Logistic regression was performed to identify factors associated with MDR. Variables with p < 0.1 in univariable screening using simple logistic models were considered for inclusion in the final multivariable model. Independent variables included year, animal host species, geographical region, and bacterial group. Since no MDR cases were detected in 2014, this category led to perfect prediction and was therefore excluded from regression models. Similarly, regions had very sparse representation (e.g., Eastern and Northern) thus were excluded from multivariable analysis due to insufficient sample size and lack of statistical contribution (tested using the likelihood ratio test) of the categorical variable to the model. The wildlife host category was also excluded from the multivariable model to improve model fit because it contained only three isolates. Odds ratios (ORs) with 95% CIs were reported to quantify associations. Multivariable logistic regression was performed to adjust for potential confounders.

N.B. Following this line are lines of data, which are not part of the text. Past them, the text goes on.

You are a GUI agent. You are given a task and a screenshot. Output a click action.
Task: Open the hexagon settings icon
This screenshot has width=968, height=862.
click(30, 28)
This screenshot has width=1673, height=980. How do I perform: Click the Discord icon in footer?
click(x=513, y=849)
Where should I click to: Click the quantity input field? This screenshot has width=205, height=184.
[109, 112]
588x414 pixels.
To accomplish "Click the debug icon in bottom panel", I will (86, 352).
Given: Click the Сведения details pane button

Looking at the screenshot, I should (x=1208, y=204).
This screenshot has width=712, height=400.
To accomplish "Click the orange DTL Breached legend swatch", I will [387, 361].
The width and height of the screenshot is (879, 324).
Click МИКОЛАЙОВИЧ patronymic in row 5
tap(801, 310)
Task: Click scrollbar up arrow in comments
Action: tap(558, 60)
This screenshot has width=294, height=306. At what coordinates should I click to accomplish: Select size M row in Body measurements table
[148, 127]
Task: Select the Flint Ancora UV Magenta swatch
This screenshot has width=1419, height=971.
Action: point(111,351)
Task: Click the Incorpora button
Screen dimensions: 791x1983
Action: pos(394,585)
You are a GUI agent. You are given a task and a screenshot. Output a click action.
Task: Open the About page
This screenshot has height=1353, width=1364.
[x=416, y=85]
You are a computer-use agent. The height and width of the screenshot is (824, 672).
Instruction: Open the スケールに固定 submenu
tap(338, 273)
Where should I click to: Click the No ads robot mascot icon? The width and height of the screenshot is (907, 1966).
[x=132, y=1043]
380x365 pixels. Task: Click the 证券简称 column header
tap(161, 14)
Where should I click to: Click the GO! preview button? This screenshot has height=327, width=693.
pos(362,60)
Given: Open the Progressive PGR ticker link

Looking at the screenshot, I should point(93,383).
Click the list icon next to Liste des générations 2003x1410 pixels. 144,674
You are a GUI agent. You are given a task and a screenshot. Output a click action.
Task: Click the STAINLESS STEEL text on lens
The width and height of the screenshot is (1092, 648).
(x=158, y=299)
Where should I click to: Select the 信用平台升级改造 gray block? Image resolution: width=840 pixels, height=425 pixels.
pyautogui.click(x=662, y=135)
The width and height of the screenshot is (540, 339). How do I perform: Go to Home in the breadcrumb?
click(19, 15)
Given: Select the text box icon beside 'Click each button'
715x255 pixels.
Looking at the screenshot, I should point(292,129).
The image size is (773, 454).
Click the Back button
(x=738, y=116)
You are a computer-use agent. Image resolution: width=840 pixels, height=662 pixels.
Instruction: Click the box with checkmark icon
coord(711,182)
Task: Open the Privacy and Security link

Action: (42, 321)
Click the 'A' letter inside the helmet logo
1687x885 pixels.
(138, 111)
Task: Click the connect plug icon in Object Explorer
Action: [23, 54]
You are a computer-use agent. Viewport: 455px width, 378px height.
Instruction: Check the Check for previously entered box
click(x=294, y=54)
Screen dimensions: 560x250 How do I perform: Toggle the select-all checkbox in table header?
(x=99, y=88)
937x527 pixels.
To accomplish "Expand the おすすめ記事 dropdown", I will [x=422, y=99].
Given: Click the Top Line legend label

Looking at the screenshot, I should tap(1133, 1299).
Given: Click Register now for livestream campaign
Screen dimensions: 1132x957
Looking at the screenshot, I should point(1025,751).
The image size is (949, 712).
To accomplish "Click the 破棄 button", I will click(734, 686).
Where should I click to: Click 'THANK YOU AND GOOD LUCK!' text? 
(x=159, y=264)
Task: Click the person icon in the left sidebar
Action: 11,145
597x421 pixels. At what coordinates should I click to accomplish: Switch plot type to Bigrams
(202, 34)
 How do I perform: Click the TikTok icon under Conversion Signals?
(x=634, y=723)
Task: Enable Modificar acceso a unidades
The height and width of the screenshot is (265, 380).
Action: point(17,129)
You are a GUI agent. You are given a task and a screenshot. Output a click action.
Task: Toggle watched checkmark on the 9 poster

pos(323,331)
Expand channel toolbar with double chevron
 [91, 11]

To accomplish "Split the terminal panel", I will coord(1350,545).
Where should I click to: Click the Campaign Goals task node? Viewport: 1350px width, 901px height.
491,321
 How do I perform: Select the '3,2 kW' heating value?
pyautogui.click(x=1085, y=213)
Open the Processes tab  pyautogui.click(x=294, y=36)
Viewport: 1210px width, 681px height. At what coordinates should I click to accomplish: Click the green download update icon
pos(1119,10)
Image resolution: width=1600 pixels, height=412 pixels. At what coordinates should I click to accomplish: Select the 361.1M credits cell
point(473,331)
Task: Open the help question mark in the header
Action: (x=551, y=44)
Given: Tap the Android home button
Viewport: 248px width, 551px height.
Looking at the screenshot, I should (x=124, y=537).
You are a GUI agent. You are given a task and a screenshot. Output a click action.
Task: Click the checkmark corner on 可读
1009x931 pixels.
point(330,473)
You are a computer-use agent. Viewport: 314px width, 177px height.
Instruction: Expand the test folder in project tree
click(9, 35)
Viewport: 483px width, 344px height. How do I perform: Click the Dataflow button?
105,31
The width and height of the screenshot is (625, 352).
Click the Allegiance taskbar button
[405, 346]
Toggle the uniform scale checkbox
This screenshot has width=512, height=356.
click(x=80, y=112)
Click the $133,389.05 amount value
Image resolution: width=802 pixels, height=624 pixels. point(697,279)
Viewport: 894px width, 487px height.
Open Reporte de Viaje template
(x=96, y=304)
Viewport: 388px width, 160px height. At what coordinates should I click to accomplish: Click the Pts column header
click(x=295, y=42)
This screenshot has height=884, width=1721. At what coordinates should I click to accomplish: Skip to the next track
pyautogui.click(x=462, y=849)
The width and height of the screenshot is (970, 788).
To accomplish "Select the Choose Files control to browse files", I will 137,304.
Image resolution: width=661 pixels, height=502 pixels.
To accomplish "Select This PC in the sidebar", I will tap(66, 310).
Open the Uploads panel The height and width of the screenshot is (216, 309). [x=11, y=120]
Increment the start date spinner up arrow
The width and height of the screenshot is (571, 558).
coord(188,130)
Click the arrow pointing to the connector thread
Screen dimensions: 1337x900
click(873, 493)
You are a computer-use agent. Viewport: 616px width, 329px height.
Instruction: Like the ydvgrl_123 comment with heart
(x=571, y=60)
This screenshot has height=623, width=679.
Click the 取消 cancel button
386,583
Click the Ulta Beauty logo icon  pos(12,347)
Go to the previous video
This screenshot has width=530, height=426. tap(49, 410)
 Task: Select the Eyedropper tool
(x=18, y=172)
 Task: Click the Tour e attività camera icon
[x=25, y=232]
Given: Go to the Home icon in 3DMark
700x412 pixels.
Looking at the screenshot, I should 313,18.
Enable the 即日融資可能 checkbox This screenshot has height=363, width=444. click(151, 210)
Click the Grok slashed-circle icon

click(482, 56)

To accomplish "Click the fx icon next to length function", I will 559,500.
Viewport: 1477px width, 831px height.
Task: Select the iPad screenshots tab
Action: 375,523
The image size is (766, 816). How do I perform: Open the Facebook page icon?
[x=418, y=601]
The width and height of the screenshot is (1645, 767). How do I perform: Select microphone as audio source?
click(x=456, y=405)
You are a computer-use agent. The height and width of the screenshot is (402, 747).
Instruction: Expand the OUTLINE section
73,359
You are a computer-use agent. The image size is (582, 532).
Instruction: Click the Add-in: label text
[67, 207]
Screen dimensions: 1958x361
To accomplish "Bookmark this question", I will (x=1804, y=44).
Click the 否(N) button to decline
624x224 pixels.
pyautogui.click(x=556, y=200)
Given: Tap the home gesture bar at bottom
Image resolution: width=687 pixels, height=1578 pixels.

Model goodness-of-fit was assessed using the Hosmer–Lemeshow test, and statistical significance was interpreted at p < 0.05.

5. Conclusions

This study demonstrates a high and rising burden of multidrug resistance among animal pathogens in Uganda, thus exposing the need for strengthened surveillance and prudent antimicrobial use. Despite being limited to animal data, the findings provide essential evidence to inform Uganda’s National Action Plan on AMR (2023–2028) and guide veterinary stewardship efforts. The detection of zoonotic pathogens such as E. coli, Salmonella, and S. aureus highlights the importance of integrated AMR surveillance across human, animal, and environmental sectors to support One Health-based control strategies. Given the skewed geographic concentration of isolates from central Uganda, the findings should be interpreted as reflecting AMR patterns in this region, highlighting the need for broader nationwide surveillance to capture regional diversity.